The major disadvantage with this procedure is that the stronger the sharpening effect, the more apparent the black and white edges will appear, due to heavy contrast. Although we can mask these areas out, Jimmy McIntyre of Shutter Evolve has found a quicker and more accurate way to handle this issue.
Although this technique may not work with every scene, you’ll find that it proves to be highly effective for most. The simplest way to define his method: find the larger edges in your scene and subtract them from the sharpening process. Here is a breakdown of his procedure:
Step 1: Duplicate your background layer and convert the duplicated layer into a Smart Object.

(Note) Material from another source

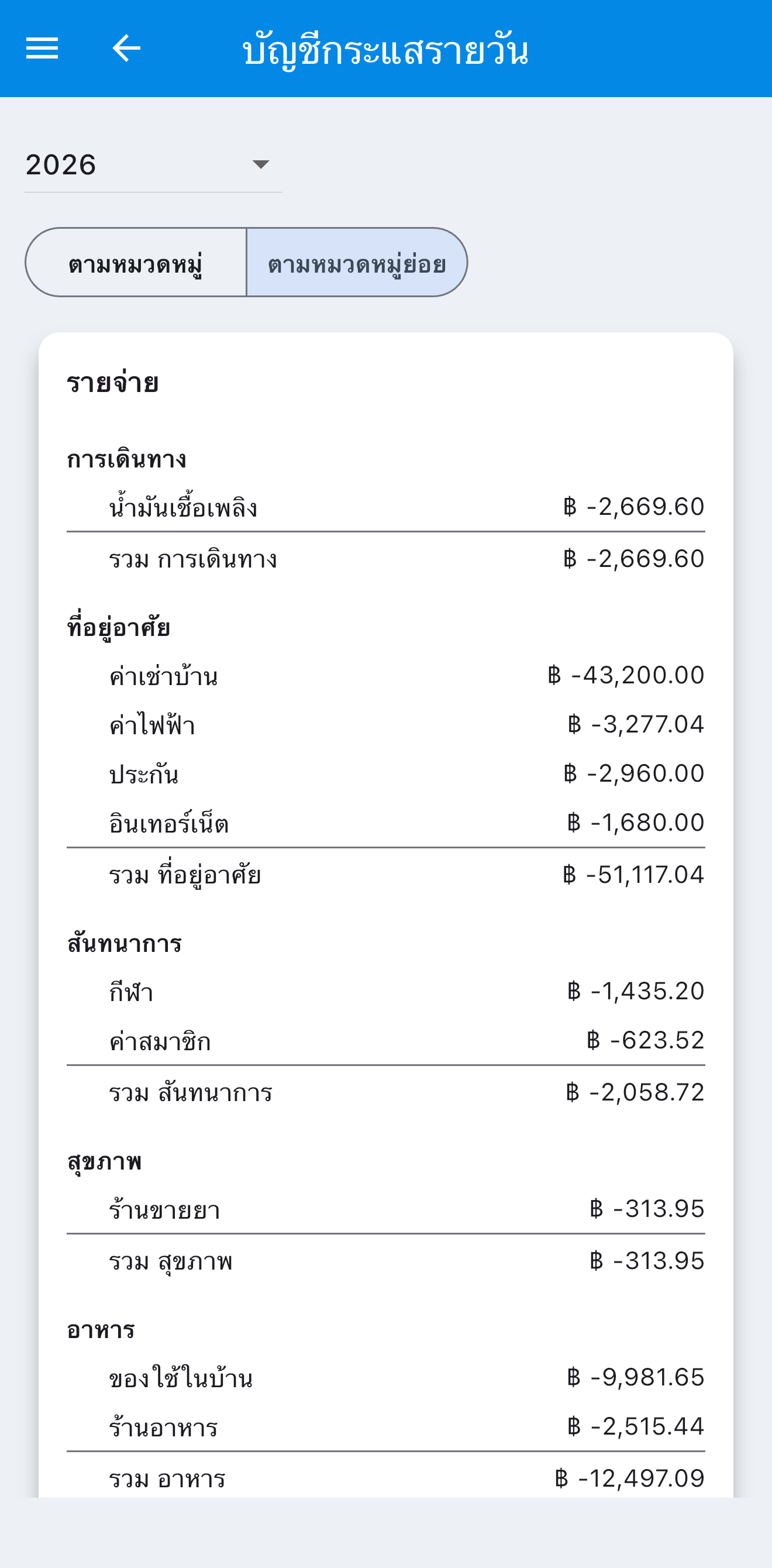The height and width of the screenshot is (1568, 772).
Task: Open the ร้านอาหาร row
Action: [x=385, y=1428]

Step 2: Select your whole image (CTRL/Command+A), copy it (CTRL/Command+C), and create a new Alpha channel in the Channels tab. Paste your selection onto that “Alpha 1” Channel (CTRL/Command+V).
Step 3: To find the edges in our image, Go to Filter > Stylize > Find Edges.
Step 4: Open Levels adjustment (CTRL/Command+L) and adjust the sliders to create more contrast between the edges and white parts of the image (bringing the highlights down, shadows up, and mid-tones up) creating thicker dark edges as you’ll see in the image below.
Step 5: Since our edges are now thick, we want to give them more of a natural effect, so to soften the lines go to Filer > Blur > Gaussian Blur and use a radius that suits your image (Jimmy prefers 3.6). You can bring the Shadows slider way up to add back in some of the contrast that was lost in the previous step if you like.
Step 6: Hold CTRL/Command and click on the “Alpha 1” channel to select these edges. Select the background duplicate layer, and create a mask.
Step 7: Select the same layer again, and go to Filter > Sharpen > Unsharp Mask and sharpen to your taste. The harsh edges are now masked out and won’t be affected by high contrasted black and white edging that plagued us before.